S'il y a une leçon à tirer des attentats du 11 septembre 2001, dix ans plus tard, c'est que la menace terroriste n'est pas morte, selon Stephen Harper. Or, alors que le premier ministre voit là une raison de réinstaurer certaines clauses de la loi antiterrorisme, l'opposition, elle, dénonce déjà son intention.

Au moment de dresser le bilan de ce 10e anniversaire, Stephen Harper a annoncé, sur les ondes du réseau anglais de Radio-Canada, qu'il avait bel et bien l'intention de rétablir des mesures disparues de la loi contre le terrorisme.

Celles-ci, en vigueur pendant quelques années à la suite des attentats de New York, accordaient notamment des pouvoirs supplémentaires aux forces de l'ordre, permettant à la police d'arrêter quelqu'un sans mandat et de le détenir pendant trois jours sans porter d'accusation. Une autre octroyait le droit à un juge de sommer un témoin de comparaître.

«Nous pensons que ces mesures sont nécessaires, nous pensons qu'elles ont été utiles, et comme vous le savez elles ont rarement été appliquées, mais il y a des moments où elles sont requises», a défendu le premier ministre au réseau CBC.

Pourtant, en réalité les clauses citées par le premier ministre n'ont jamais été utilisées pendant qu'elles étaient en vigueur entre 2001 et début 2007, selon le ministère de la Justice.

Nonobstant, l'argument de M. Harper a aussitôt été repris contre lui par son opposant libéral, Bob Rae.
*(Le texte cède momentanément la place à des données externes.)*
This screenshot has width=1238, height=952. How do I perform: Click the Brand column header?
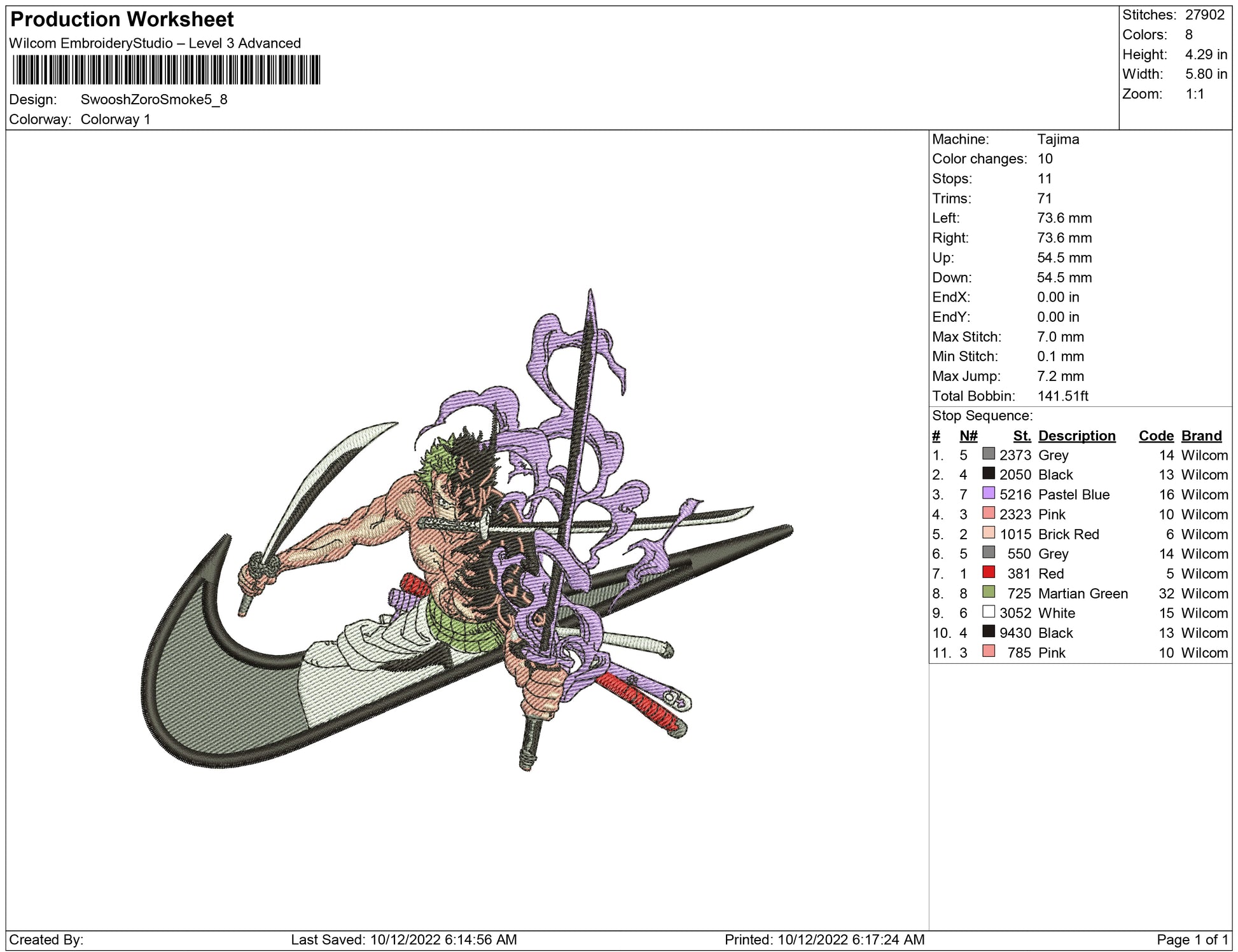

«Le premier ministre doit nous expliquer; pourquoi si ces mesures sont si importantes et si nécessaires, elles n'étaient pas en place depuis quatre ans», a-t-il rétorqué, en accusant Stephen Harper de manquer de cohérence. D'autant plus que, si ces clauses sont indispensables aujourd'hui, cela veut-il dire que la sécurité des Canadiens est menacée depuis leur expiration au début 2007, a demandé le leader intérimaire du Parti libéral.

Du côté du Nouveau Parti démocratique (NPD), la leader intérimaire Nycole Turmel a argué, mercredi à Montréal, que le pays comptait assez de loi qui «sont suffisantes pour nous protéger».

Quant aux propos de Stephen Harper, qui a d'autre part fait valoir que l'«islamicisme» était la principale menace terroriste au Canada, Mme Turmel a accusé le premier ministre d'avoir «une approche qui divise» le pays.

Son homologue libéral Bob Rae a en outre souligné que ce n'est pas «seulement une question d'une religion» mais plutôt d'une violence extrémiste qui touche plus d'une communauté.

Les propos du premier ministre surviennent alors qu'un rapport de l'Institut Rideau, rendu public mercredi, conclut que le gouvernement fédéral a dépensé depuis le 11 septembre 2001 92 milliards $ supplémentaires en matière de sécurité nationale.

En se basant sur les budgets du fédéral d'il y a dix ans, le rapport note qu'Ottawa a effectué un changement de cap au niveau politique en créant un nouveau «réseau d'effectifs consacrés à la sécurité nationale» qui s'est traduit par une hausse des dépenses qualifiée de «dramatique» par l'auteur du document, David MacDonald.

Pour la seule année 2011-2012, le rapport dénote qu'Ottawa dépensera 34 milliards $ en matière de sécurité nationale, soit 17 milliards $ de plus que ce prévoyait le budget de 2000-2001.

Le document a étudié les budgets des ministères de la Défense, des Affaires étrangères, de la Justice, de la Sécurité publique, de même que ceux de l'Agence de services frontaliers, du Service canadien du renseignement de sécurité et de la Gendarmerie royale du Canada, dont certains ont doublé ou même triplé depuis 2001.

M. MacDonald a dénoncé cette explosion des dépenses, en conférence de presse au parlement, en plaidant que les temps avaient changé depuis le 11 septembre 2001 et que les priorités budgétaires du fédéral devaient peut-être être modifiées en conséquence.

«On ne parle plus d'une guerre contre le terrorisme à l'échelle mondiale, on parle d'une crise économique à l'échelle mondiale», a-t-il fait valoir, en suggérant que le gouvernement réduise son enveloppe consacrée à la sécurité nationale plutôt que de continuer à la bonifier.

Le bureau du premier ministre a refusé de commenter le rapport de M. MacDonald et les chiffres qui y sont cités, renvoyant la balle au ministère de la Sécurité publique, qui lui non plus n'a pas répondu aux questions de La Presse Canadienne.